In providing the safety assessment to EDF Energy, tools used included hazard identification (HAZID), a hazard and operability study (HAZOP) and a failure mode and effects analysis (FMEA). Again, the collaborative approach was of great benefit here – using the operational experience of the maintainers to inform issues such as pipework lagging, supports and potential leak paths. With safety being of paramount importance to EDF Energy, our work with the ONR was of great benefit. Prior to the project commencement, a member of the team was working within the design authority, who developed the safety case strategy and safety case submissions, and was able to tie-in that knowledge and feed it back into the system design.

Our exposure to the wider stakeholders included, as well as the design authority, other EDF Energy subcontractors, where
we were producing piping schedules, valve schedules and other elements to feed into the pipework design of the CO2 plant.

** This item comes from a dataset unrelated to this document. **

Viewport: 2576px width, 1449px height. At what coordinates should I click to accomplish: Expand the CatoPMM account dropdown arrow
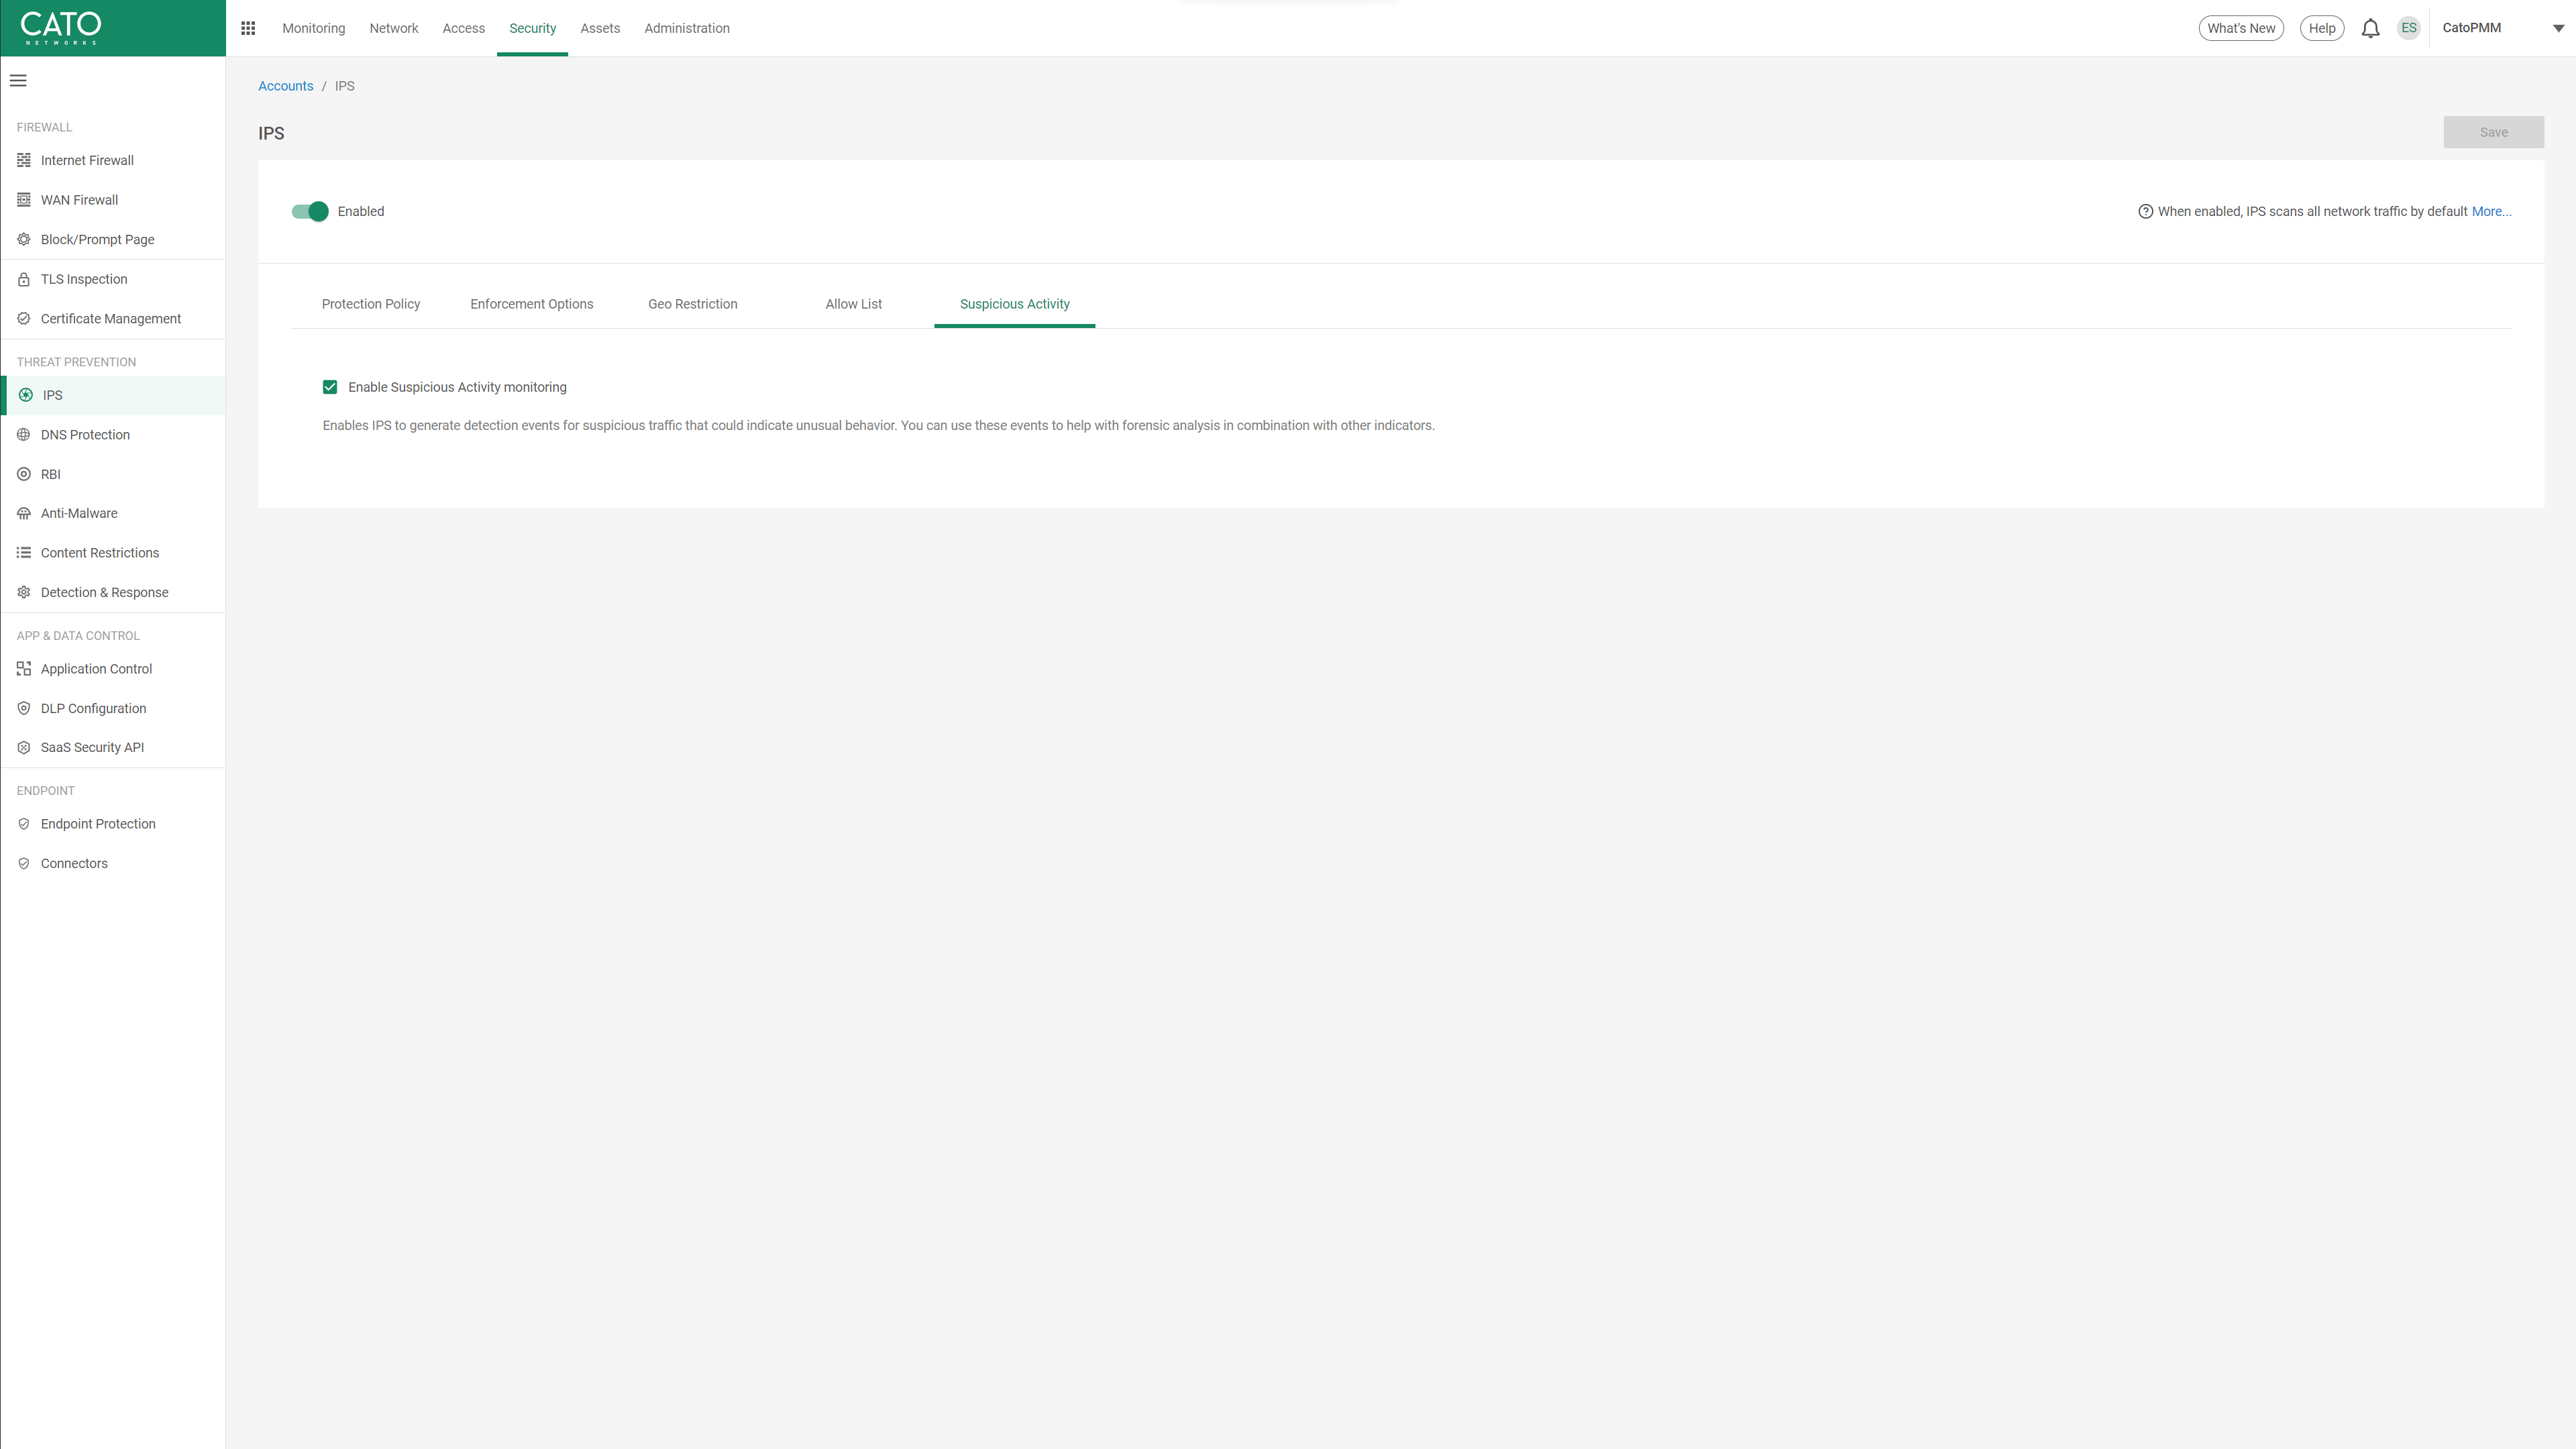point(2558,28)
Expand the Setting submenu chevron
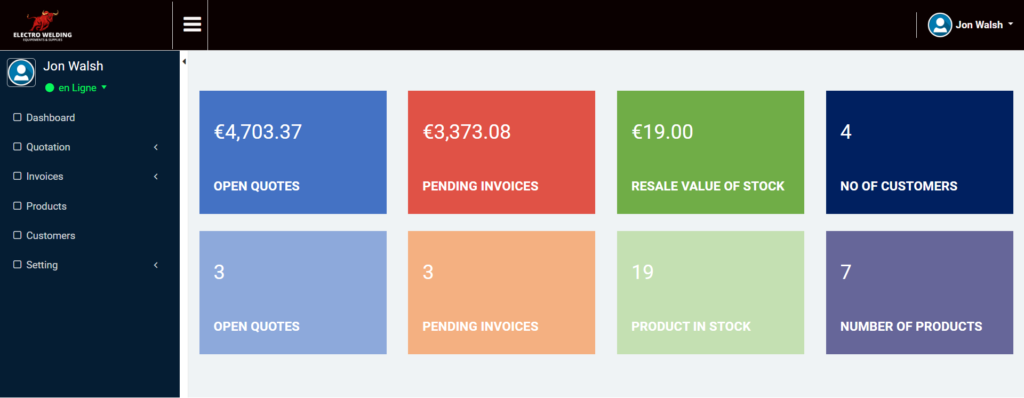The width and height of the screenshot is (1024, 398). pos(156,265)
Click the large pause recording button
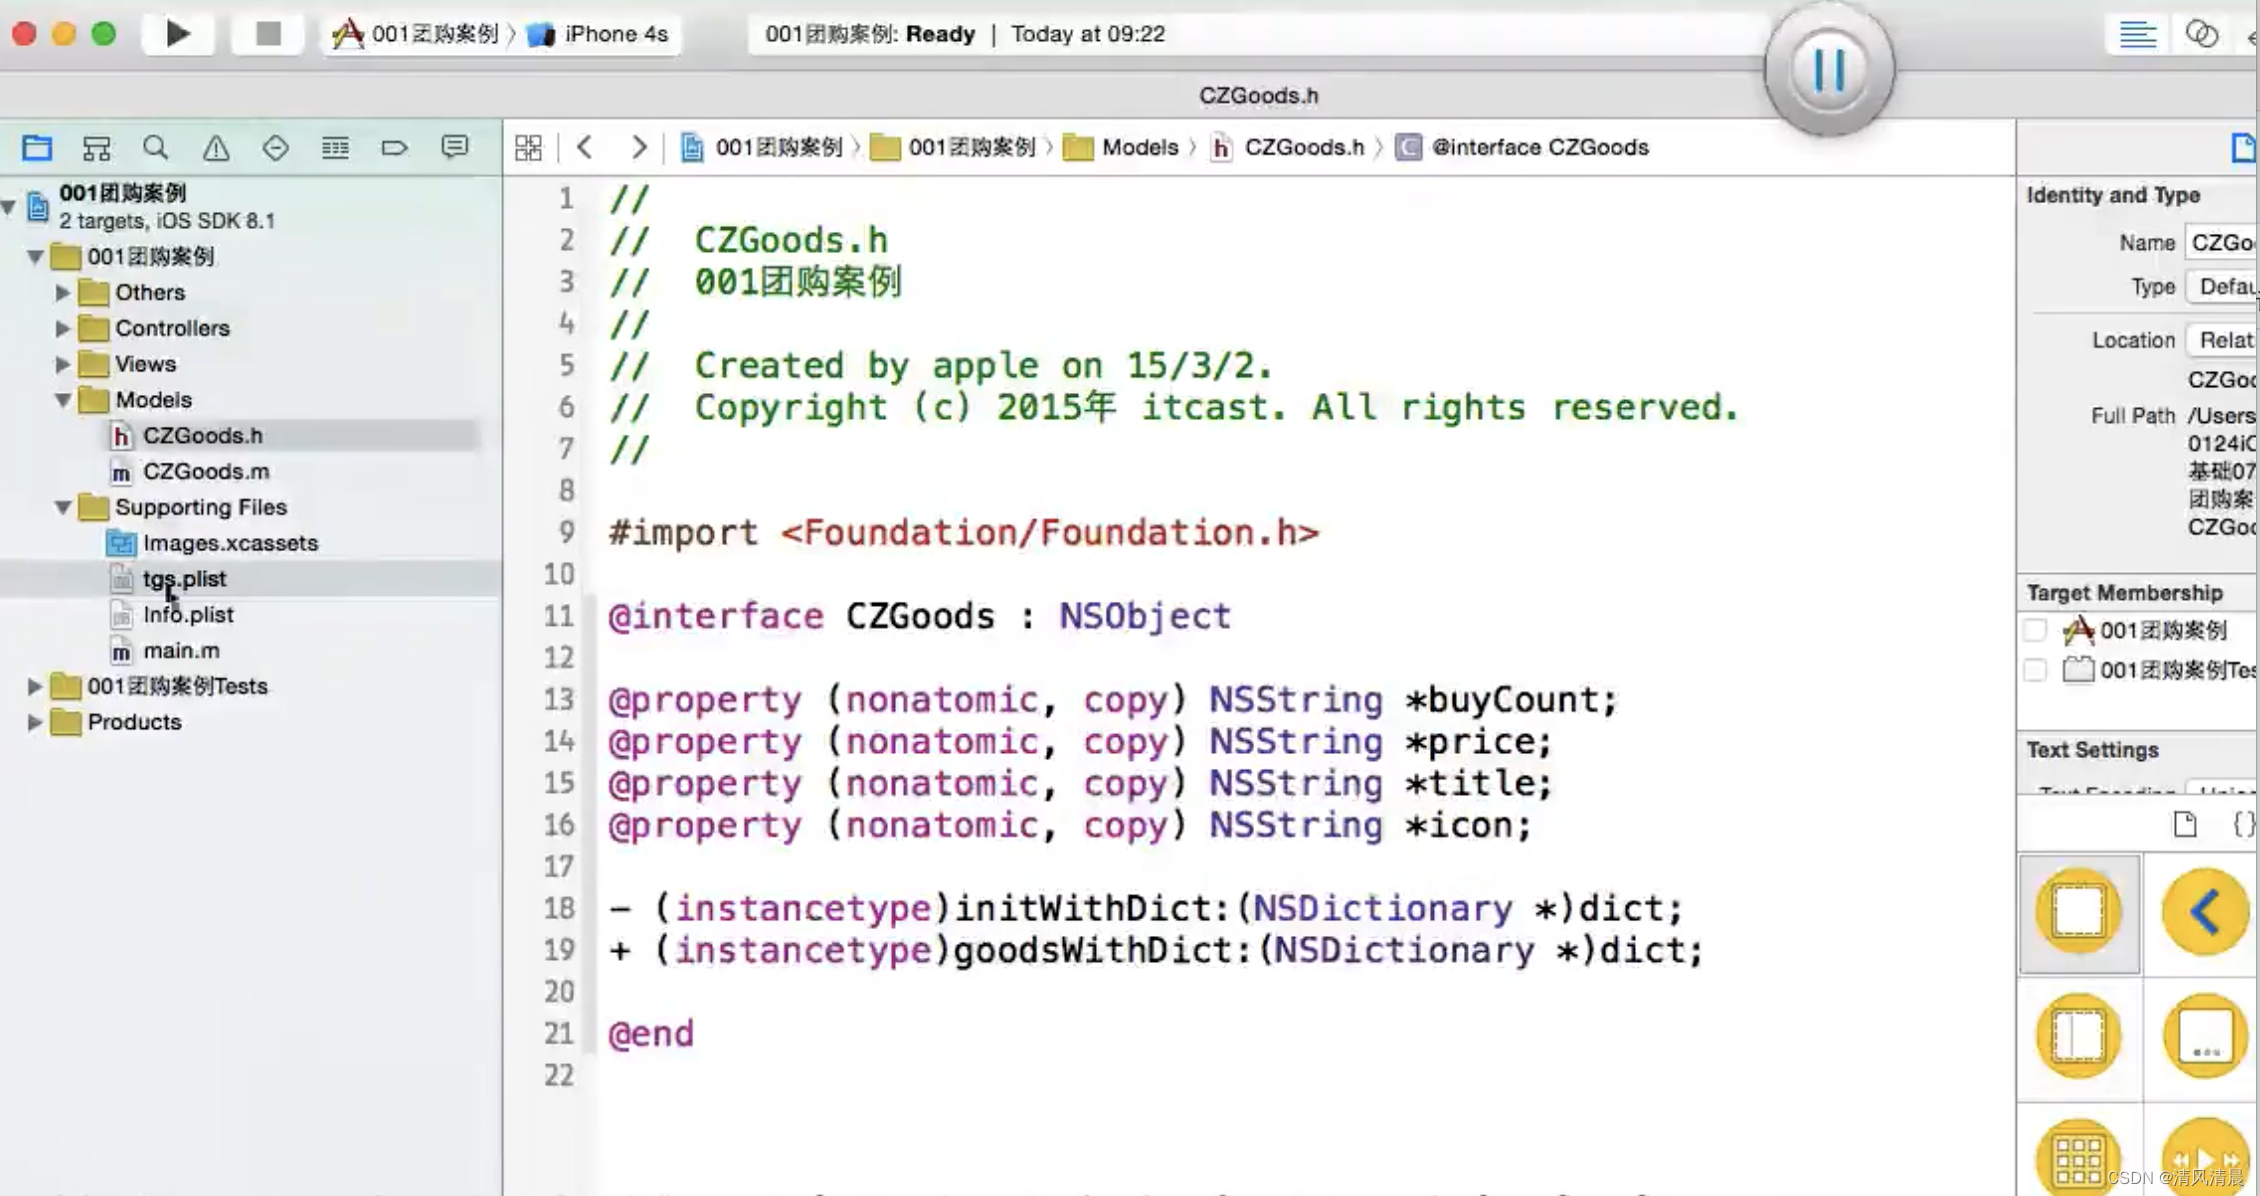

All this meant that, working collaboratively with the expert knowledge of EDF Energy’s architect engineer and safety case lead, the team was able to modify the original design concept to deliver a more effective requirements-based solution, which could be taken forward into detail design and build.

EDF Energy recognised that the outcomes, and learning process developed during this highly successful collaborative and multidisciplinary approach has enabled EDF Energy to develop best practice for similar projects. Angus Morrison, lead
architect engineer in EDF Energy’s Architect Engineering Branch, said: “The benefits of joint working have enabled a systematic approach to be applied, providing a method that can be applied across a portfolio of projects.”

But support did not stop there – while the FEED activity may have been completed, the project continued, and with an engineering lead working directly with EDF Energy, we were able to support the tendering process and the detailed design phase. It was Henry Ford who said: “If everyone is moving forward together, then success takes care of itself,” and through working together, sharing information and using their complementary approaches EDF Energy and Frazer-Nash were able to successfully achieve their goal, ensuring that the completed CO2 plant would fully meet the needs of Hunterston B.